One Day You Too Will Be Old: The Amusement Park (1973) - Reviewed


The Amusement Park (1973) is a long lost public service announcement (PSA) directed by none other than George Romero. He picked up the job from a Lutheran charity group and although it was intended to serve an educational purpose, informing audiences about ageism and the problems that the elderly face, thanks to Romero's frenetic documentary style it ends up feeling evocative and surreal. The 16mm film was located and restored by the George A Romero Foundation (GARF) and had its premiere at the MoMA in New York City. Thankfully, horror streaming service Shudder has picked up the film as well so that a wider audience can check it out.

The film starts out with a somber information dump with a stern narrator speaking about how the elderly are treated in the US (none of which has improved since the '70s sadly) and a chilling warning thrown directly at the audience: "One day you too will be old". The thought is sobering, a haunting refrain that echoes throughout the rest of the short. Are we all doomed to languish in loneliness and obscurity in our latter years? Is there anything we can do to prevent it? The host even speaks wistfully about the elderly performers in the film lamenting that "Many of the actors said this is the most fun they have had in years".


After this the audience is whisked to a white room where the protagonist (Lincoln Maazel) is sitting, staring off into space. He is an older gentleman dressed in a snazzy white suit but he is extremely disheveled and covered in cuts and bruises. A cleaned up version of himself implores him to go outside but the defeated version cries out in anguish. Something outside has traumatized him immensely, he is gibbering in fear. It seems that the amusement park is to blame.

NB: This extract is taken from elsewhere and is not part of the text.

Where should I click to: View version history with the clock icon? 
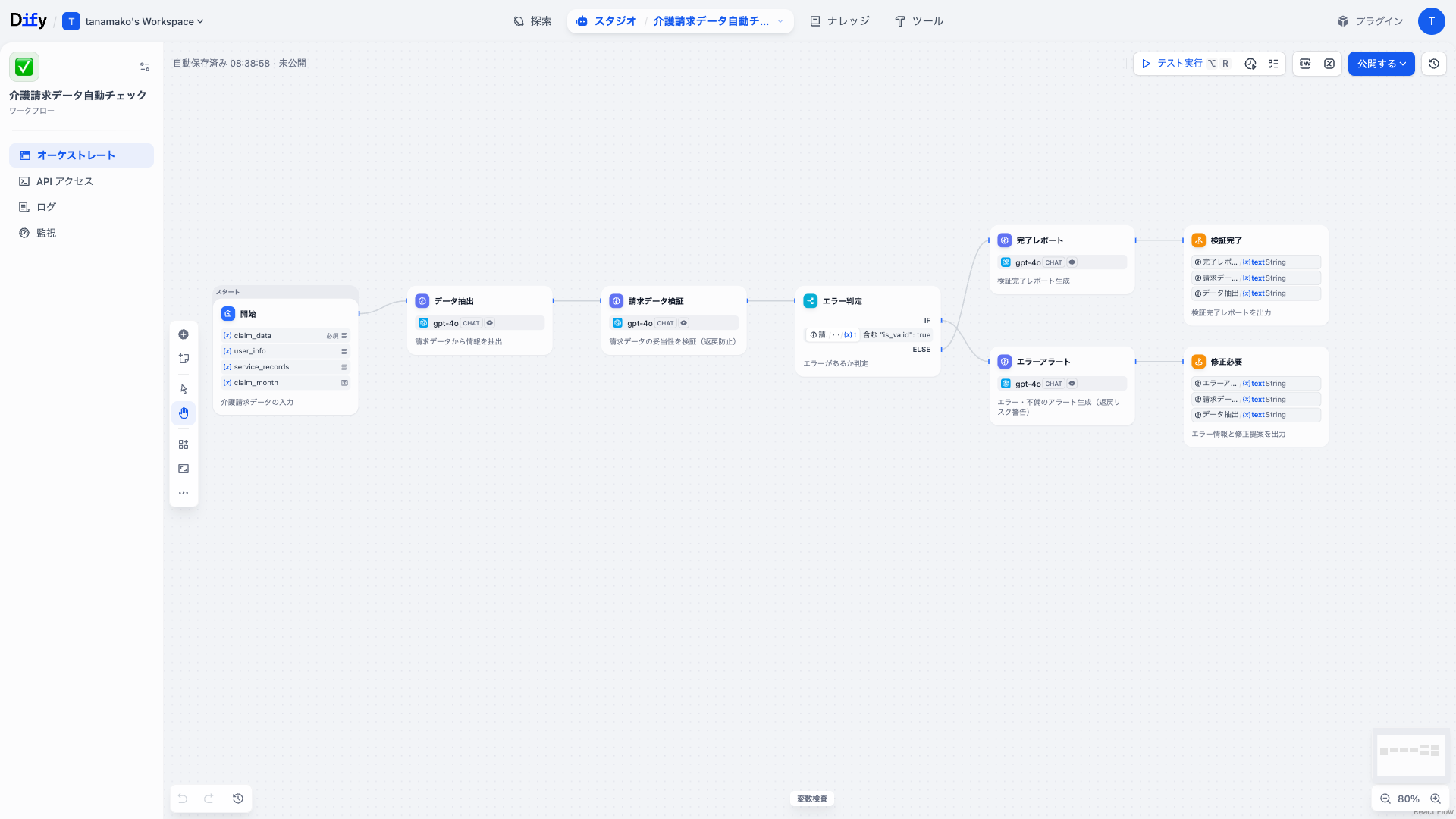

Time is rewound and we see what the man has experienced at the amusement park. The park itself is a metaphor for the world at large--a representation of the chaotic forward march of time. Time never stops or slows down and eventually the body and the mind become too frail to keep up. The man has problems doing anything, he is constantly jostled around and shooed away by impatient patrons and clerks. 



Each part of the park is meant to represent a facet of life that the elderly have problems accessing: the bumper cars are restricted, the man is trying to purchase food but they won't take his money and he can only get peanut butter and crackers to sustain himself, and an unscrupulous merchant tells him about a fabulous area of the park that turns out to be nothing more than a place to corral the old people and strap them into ominous workout machines and pointless games. It is quite harrowing to watch the old man flail around trying his hardest to participate and being thwarted at every turn until both his body and spirit are broken down.

Perhaps the scariest thing about this PSA is the fact that not much has changed since it was made, and that eventually we will all be forced into the same situation. Left to fend for ourselves forgotten and ultimately reviled as a burden to society.